PASSAGE SHOWN:
-- Opening Marker --

National Review, Nov 4, 1991 by Angelo Codevilla

Bill Casey was uncomfortable both with the conclusion and with the craftsmanship. As a result, two years later (April 23, 1985) CIA wrote a paper "setting forth the basis for believing the Soviets might have been involved." The paper presents no independent factual evidence, only generalizations about Soviet behavior. Even this was still too much for some analysts, who, on May 20, wrote "the case against." It begins by protesting the fact that a "case for" had been written at all. Amusingly, it chides the paper Casey commissioned for being "conjectural," but makes it own case with such hard stuff as, "If in the unlikely event that the KGB instructed [the Bulgarians] to kill the Pope, there would have been greater attention paid to operational tradecraft."

Where does the truth lie? After the collapse of Communism in Eastern Europe, the German government captured scores of terrorists who had been headquartered in East Germany. The Czechoslovak government shut down terrorist training facilities. As a result, the level of terrorism in Western Europe has dropped dramatically. As for the Pope plot, in 1990 a Soviet defector told a press conference that in 1980 the KGB had commissioned a study on how best to physically approach John Paul II.

The point here is not so much that they were so adamantly attached to the Soviets' innocence that, as far as they were concerned, any of their colleagues who thought otherwise had no right to say so. Even less did they have the right to apply the CIA cachet to such statements. Let us be clear: Such an attitude can only come from the belief that the right to speak on certain matters belongs only to the politically and socially correct.

Now let us turn to CIA's treatment of the Soviet Union. The CIA line has always been consistent with that of the best and the brightest in academe. Communism had lifted Russia out of poverty and into the top rank of industrial nations. Soviet prosperity was spartan but well distributed. A first-class public-health system served a population deeply in love with socialist security. Hence, the Soviet Union was politically solid, and President Reagan's talk about doing away with Communism was right-wing lunacy. Soviet military spending, like American military spending, took up about 6 per cent of GNP, but of a GNP roughly half that of the United States. Above all, the USSR would not violate arms-control agreements and would surely not equip itself to fight and win a nuclear war. Nevertheless, regardless of cost, the USSR could be counted on to rebuild its entire nuclear arsenal to beat an American anti-missile defense. Any American who thought otherwise was a warmonger.

-- Closing Marker --

ACTIVITIES:
#1 Rewrite the paragraph of the excerpt that begins "Where does the truth lie?" as a short bulleted list, keeping its main facts.
#2 Pull out the words of the excerpt from "Where does the" to "John Paul II.", copied without any changes.

GIVEN DATA:
-- Opening Marker --

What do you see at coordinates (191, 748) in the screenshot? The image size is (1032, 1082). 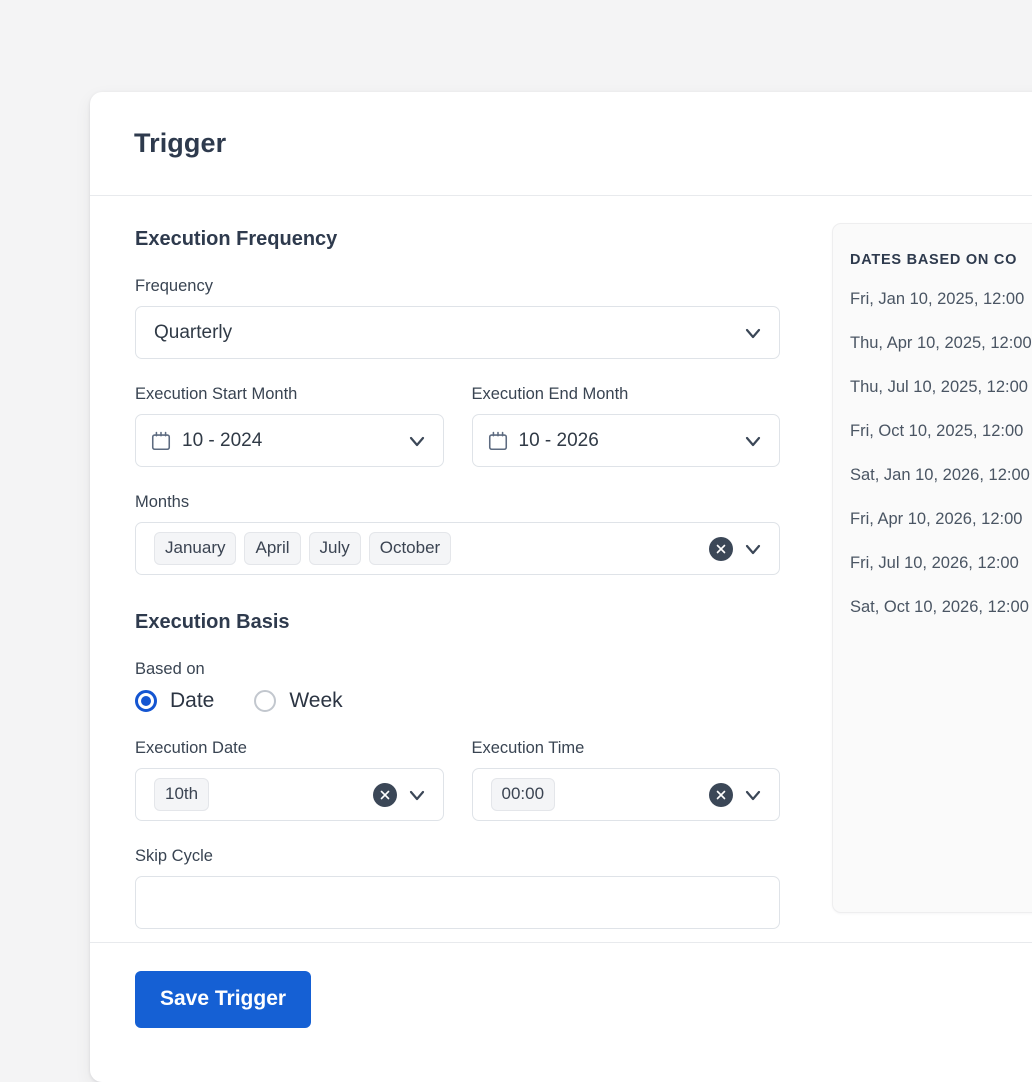 I see `execution-date-label: Execution Date` at bounding box center [191, 748].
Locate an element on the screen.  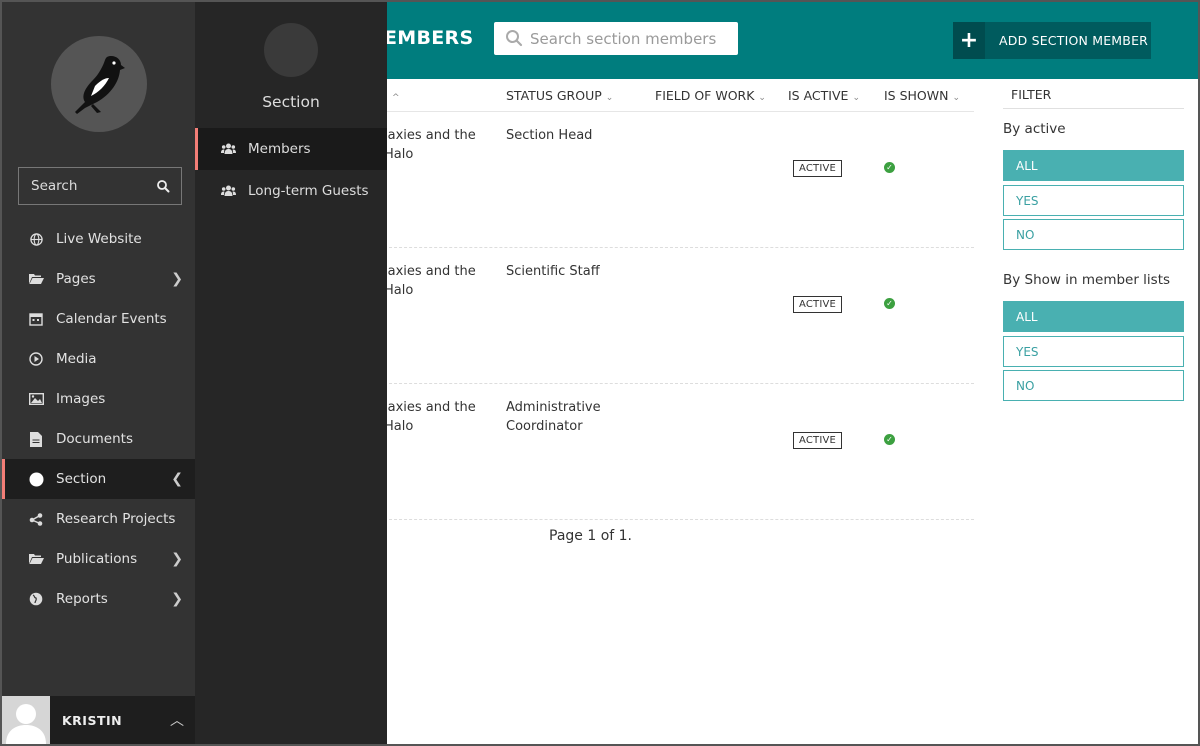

-- Closing Marker --

REPLIES:
#1
- After Communism collapsed in Eastern Europe, Germany captured scores of terrorists who had been based in East Germany.
- Czechoslovakia shut down terrorist training facilities.
- Terrorism in Western Europe has since dropped dramatically.
- In 1990 a Soviet defector told a press conference that in 1980 the KGB had commissioned a study on how best to physically approach John Paul II.

#2
Where does the truth lie? After the collapse of Communism in Eastern Europe, the German government captured scores of terrorists who had been headquartered in East Germany. The Czechoslovak government shut down terrorist training facilities. As a result, the level of terrorism in Western Europe has dropped dramatically. As for the Pope plot, in 1990 a Soviet defector told a press conference that in 1980 the KGB had commissioned a study on how best to physically approach John Paul II.